1. Train a scikit-learn RandomForestClassifier on dummy data#
We generate a small binary-classification dataset with four features and train a five-tree random forest with depth ≤ 4.
import numpy as np
from sklearn.ensemble import RandomForestClassifier
rng = np.random.default_rng(0)
X_train = rng.standard_normal((200, 4)).astype(np.float32)
y_train = (X_train[:, 0] + X_train[:, 2] > 0).astype(int)
clf = RandomForestClassifier(n_estimators=5, max_depth=4, random_state=0)
clf.fit(X_train, y_train)
print(
f"Trained RandomForestClassifier: {clf.n_estimators} trees, "
f"{clf.n_features_in_} features, classes={list(clf.classes_)}"
)
Trained RandomForestClassifier: 5 trees, 4 features, classes=[np.int64(0), np.int64(1)]

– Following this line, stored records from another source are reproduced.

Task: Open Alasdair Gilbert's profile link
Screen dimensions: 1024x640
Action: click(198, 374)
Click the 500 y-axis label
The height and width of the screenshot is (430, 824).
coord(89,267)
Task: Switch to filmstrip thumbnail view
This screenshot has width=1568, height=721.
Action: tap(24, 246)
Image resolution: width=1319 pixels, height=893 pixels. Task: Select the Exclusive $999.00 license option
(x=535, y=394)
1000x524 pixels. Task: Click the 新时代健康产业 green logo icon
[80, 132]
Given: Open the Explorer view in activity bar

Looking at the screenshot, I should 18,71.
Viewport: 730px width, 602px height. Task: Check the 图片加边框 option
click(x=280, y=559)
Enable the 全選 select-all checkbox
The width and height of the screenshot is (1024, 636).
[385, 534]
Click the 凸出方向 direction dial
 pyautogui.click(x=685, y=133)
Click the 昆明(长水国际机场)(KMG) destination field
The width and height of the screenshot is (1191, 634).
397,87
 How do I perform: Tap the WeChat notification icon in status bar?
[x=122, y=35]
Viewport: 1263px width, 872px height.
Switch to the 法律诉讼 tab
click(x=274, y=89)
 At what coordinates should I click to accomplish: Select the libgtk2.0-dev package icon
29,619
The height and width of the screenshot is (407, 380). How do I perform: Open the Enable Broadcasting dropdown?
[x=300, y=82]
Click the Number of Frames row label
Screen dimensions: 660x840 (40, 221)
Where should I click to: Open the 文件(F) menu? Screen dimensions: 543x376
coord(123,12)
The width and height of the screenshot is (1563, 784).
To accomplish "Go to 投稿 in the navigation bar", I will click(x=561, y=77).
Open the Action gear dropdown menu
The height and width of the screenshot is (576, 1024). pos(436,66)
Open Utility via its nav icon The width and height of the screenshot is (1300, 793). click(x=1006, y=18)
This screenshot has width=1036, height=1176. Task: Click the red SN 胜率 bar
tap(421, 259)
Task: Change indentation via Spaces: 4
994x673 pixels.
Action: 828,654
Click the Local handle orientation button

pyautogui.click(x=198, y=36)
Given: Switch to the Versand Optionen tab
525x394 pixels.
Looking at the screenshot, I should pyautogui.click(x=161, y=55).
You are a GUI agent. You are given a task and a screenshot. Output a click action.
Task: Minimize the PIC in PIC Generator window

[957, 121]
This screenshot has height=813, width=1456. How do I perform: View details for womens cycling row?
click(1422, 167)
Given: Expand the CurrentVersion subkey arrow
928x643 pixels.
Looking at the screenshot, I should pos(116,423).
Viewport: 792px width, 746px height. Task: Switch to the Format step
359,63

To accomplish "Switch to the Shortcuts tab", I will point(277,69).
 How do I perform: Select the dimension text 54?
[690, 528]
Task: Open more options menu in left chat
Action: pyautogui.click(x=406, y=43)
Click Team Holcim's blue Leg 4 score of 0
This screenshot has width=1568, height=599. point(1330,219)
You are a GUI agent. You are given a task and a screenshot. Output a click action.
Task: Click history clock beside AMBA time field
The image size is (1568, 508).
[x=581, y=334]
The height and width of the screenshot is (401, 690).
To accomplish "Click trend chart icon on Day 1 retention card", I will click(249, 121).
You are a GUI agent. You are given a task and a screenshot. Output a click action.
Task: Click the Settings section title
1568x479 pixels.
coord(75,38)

2. Convert to ONNX with yobx.sklearn.to_onnx#
yobx.sklearn.to_onnx() converts the estimator and returns an
ExportArtifact. The .proto attribute gives
the ModelProto containing a TreeEnsembleClassifier node
in the ai.onnx.ml domain — the operator supported by
stats_tree_ensemble().
from yobx.sklearn import to_onnx # noqa: E402
artifact = to_onnx(clf, (X_train,), target_opset={"": 20, "ai.onnx.ml": 3})
model = artifact.proto
print("Graph nodes:", [(n.op_type, n.domain) for n in model.graph.node])
Graph nodes: [('TreeEnsembleClassifier', 'ai.onnx.ml')]
3. Compute statistics for the tree-ensemble node#
enumerate_stats_nodes() walks the model graph and
returns a NodeStatistics for every
TreeEnsembleClassifier / TreeEnsembleRegressor it encounters.
from yobx.helpers import enumerate_stats_nodes # noqa: E402
# Collect results from the full model walk
all_stats = list(enumerate_stats_nodes(model))
print(f"\nNumber of tree-ensemble nodes found: {len(all_stats)}")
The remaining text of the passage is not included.